Jeudi 15 février

Matinée du chaos.

J’entame la journée par la surveillance d’un devoir de maths des troisièmes Max. Moment à peu près aussi agréable qu’une soirée SM quand on n’est pas adepte de la pratique : les élèves gémissent et transpirent devant le sujet. Ils me demandent de l’aide et me voient tourner la tête à 180 degrés, les yeux révulsés quand je tente d’effectuer la première question du premier exercice. Visiblement, la muse des maths et moi ne nous sommes pas réconciliés depuis ma propre période de collège

“Ah ! Du coup vous comprenez ce qu’on ressent, pour une fois, monsieur ! Genre quand comprend pas.
– On le comprend quasiment tout le temps en fait.
– Sérieux ? Ça doit pas être facile pour vous, en fait !”

C’est sur cette paillette d’empathie que je me dépêche de descendre deux étages pour récupérer les cinquièmes Arkham. A., qui co-enseigne avec moi cette semaine, a découvert la première moitié d’entre eux lundi et les a trouvé fort mignons. Je la vois changer de visage en découvrant le contingent du jour. Sur les dix élèves que nous recevons, cinq auraient presque besoin que l’on s’occupe d’eux individuellement. A. jongle à merveille entre le déficit chronique d’attention de Chaco et la violence de Sid. A. est contractuelle et enseigne habituellement aux enfants allophones. J’aimerais la regarder, reprendre les mômes avec patience et fermeté. Mais d’autres ont besoin d’adultes. À commencer par Mose, qui, comme à l’habitude, crie, s’agite, et insulte ses potes, jusqu’à ce que je vienne le voir. Il passe de caïd de la cité à élève doux et en perdition en l’espace d’un clin d’œil. Me demandant des conseils, me parlant de cette émission sur les chevaliers qu’il a vu hier, qu’elle était trop bien, monsieur, et que son histoire, il va bien s’appliquer à l’écrire.

Je fulmine.

Je fulmine parce que je me sens pris en otage. J’ignore si Mose a vraiment besoin d’avoir à côté de lui un adulte ou s’il a parfaitement saisi ma démarche, notre démarche au collège, celle qui fait que plus tu es pénible, plus on s’occupera de toi. Dans le doute, je me dis qu’il est perdu. Et que j’ai aujourd’hui l’occasion de lui fournir un peu d’aide. De combler un peu le gouffre de son rapport à l’école.

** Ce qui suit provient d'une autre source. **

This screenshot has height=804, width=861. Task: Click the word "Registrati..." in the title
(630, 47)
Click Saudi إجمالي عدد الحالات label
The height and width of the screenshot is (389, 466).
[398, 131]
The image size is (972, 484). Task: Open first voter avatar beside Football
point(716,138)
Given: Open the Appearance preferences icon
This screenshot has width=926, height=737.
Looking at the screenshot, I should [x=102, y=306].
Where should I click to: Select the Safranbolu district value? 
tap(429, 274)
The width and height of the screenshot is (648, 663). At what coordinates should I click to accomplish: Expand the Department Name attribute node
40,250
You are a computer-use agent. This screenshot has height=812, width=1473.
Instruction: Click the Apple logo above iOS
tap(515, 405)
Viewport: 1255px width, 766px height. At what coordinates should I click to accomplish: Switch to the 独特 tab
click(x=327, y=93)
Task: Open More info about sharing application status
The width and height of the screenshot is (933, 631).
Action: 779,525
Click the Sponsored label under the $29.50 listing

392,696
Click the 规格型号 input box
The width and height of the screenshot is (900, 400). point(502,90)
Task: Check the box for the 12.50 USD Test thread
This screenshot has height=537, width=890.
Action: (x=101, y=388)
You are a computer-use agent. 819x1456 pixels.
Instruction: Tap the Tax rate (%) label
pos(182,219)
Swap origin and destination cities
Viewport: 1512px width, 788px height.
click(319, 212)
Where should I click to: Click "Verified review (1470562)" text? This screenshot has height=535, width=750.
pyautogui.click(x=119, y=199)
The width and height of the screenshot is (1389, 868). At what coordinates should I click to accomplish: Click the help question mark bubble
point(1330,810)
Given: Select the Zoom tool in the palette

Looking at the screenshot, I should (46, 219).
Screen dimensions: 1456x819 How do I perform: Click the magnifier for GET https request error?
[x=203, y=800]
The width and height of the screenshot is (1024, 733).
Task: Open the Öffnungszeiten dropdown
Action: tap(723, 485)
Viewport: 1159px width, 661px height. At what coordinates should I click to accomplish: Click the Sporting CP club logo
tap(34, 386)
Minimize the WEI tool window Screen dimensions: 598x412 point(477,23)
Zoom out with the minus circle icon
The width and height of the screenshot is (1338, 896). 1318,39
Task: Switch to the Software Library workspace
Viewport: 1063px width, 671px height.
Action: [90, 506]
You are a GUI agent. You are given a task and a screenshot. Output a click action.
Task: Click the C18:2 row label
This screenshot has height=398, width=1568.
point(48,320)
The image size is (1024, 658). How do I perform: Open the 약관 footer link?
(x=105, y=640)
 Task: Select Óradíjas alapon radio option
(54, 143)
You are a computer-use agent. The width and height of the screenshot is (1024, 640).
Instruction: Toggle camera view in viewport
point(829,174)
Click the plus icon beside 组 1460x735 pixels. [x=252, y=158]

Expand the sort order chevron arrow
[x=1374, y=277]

À côté de lui, Gabocha, le seul que je retrouve depuis lundi, pleure doucement. Il souffre terriblement du bras depuis ce matin, et l’infirmière n’a rien pu faire. En désespoir de cause, je lui noue autour du cou ma grande écharpe du Docteur et lui passe son bras dans le nœud. Grand sourire.

Pendant deux heures, avec A., on soigne comme on peut.